MIT research disproves common myth about the disease

Sep 23, 2011 19:31 GMT  ·  By

Dyslexia, a developmental reading disorder, is a disability that occurs when the human brain is not capable of recognizing and processing certain symbols properly. A new study demonstrates that this disorder has nothing to do with IQ levels, as previous researches had indicated.

Naturally, dyslexia affects children more than adults, and is very widespread indeed. Official statistics show that between 5 and 10 percent of all American children are dyslexic, while very few of them receive support for their condition in school.

Since the name was first adopted, dyslexia has been a term used to describe intelligent, articulate kids, who for some reasons had problems reading and understanding written symbols. Importantly, it was also widely believed that dyslexia was a mismatch between high IQ and low reading skills.

Conversely, children with low IQ and reading disabilities were considered to be in this state due to their genetic cognitive limitations, and not necessarily because they suffered from any disorder. The study conducted by a team at the Massachusetts Institute of Technology shows this separation is false.

The MIT group was able to conduct an in-depth investigation of several children, using advanced brain-imaging techniques to look at their brain activity during several tasks. The work revealed the current understanding of dyslexia to be shallow at best.
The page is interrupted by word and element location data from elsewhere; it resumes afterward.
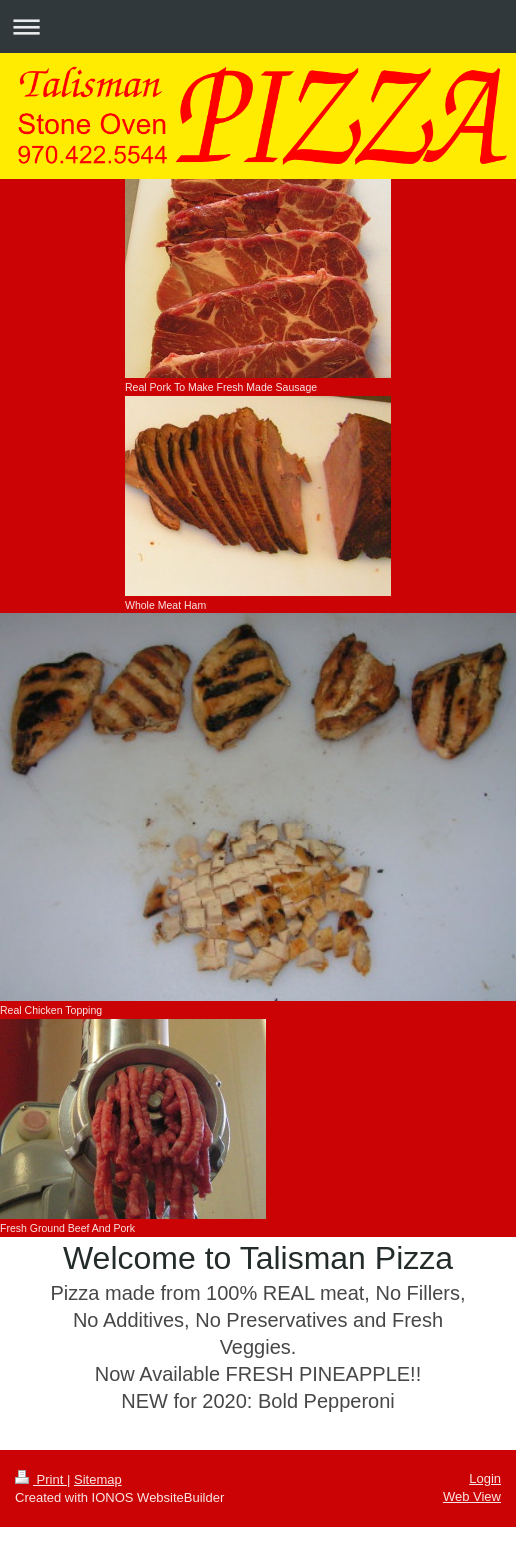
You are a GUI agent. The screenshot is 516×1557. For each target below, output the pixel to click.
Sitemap (98, 1479)
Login (485, 1478)
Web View (472, 1496)
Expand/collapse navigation (258, 26)
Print (41, 1479)
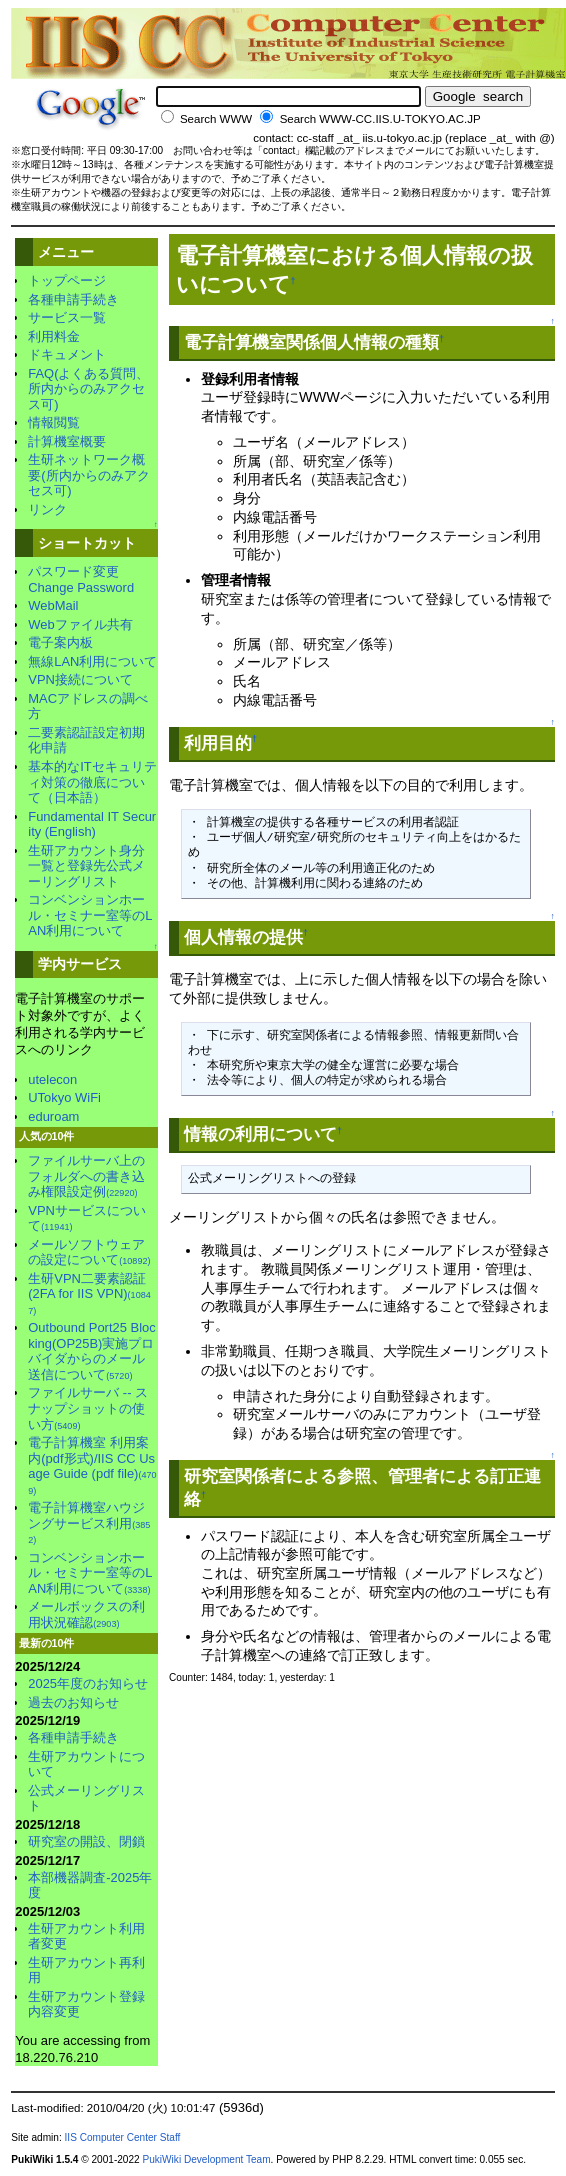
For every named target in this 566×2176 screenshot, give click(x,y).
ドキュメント (67, 354)
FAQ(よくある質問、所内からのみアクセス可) (88, 389)
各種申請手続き (73, 299)
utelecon (52, 1079)
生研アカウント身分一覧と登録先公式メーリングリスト (86, 866)
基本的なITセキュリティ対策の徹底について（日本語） (92, 782)
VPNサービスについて (87, 1218)
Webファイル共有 (80, 624)
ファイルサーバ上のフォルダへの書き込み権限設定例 (86, 1176)
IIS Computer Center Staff (123, 2137)
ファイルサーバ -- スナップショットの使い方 (88, 1408)
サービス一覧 (67, 317)
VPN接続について (80, 679)
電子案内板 (60, 642)
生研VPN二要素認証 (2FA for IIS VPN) (89, 1293)
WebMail (53, 605)
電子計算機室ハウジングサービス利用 (89, 1522)
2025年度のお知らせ (88, 1683)
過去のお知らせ (73, 1702)
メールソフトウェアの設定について (89, 1252)
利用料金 (54, 336)
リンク (47, 509)
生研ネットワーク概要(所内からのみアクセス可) (88, 475)
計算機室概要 (67, 441)
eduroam (53, 1116)
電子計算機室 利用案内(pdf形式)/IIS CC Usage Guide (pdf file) (92, 1465)
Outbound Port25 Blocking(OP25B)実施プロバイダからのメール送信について (91, 1351)
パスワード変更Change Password (81, 579)
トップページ (67, 280)
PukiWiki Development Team (206, 2159)
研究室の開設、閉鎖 (86, 1841)
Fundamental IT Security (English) (92, 824)
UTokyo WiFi (64, 1097)
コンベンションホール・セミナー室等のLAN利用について (90, 915)
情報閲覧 (54, 422)
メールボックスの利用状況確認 (86, 1614)
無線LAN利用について (92, 661)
“We found that children who are poor readers have the same brain difficulty in processing the sounds of language whether they have a high or low IQ,” MIT Grover Hermann professor of health sciences and technology and cognitive neuroscience John D. E. Gabrieli explains.

“Reading difficulty is independent of other cognitive abilities,” adds the expert, who led the new study with Stanford University School of Medicine colleague Fumiko Hoeft, as well as investigators at the York University and MIT expert Susan Whitfield-Gabrieli.

Details of the research have already been accepted for publication in an upcoming issue of the esteemed journal Psychological Science. The findings are bound to stir some controversy, but the team hopes that this will also raise awareness for dyslexic children.

In the functional magnetic resonance imaging (fMRI) tests the team conducted, 131 children of various IQ levels – and all suffering from dyslexia – were found to have the same type of neural activity regardless of their cognitive abilities, or lack thereof.

“The brain patterns could not have been more similar, whether the child had a high or low IQ,” Gabrieli concludes.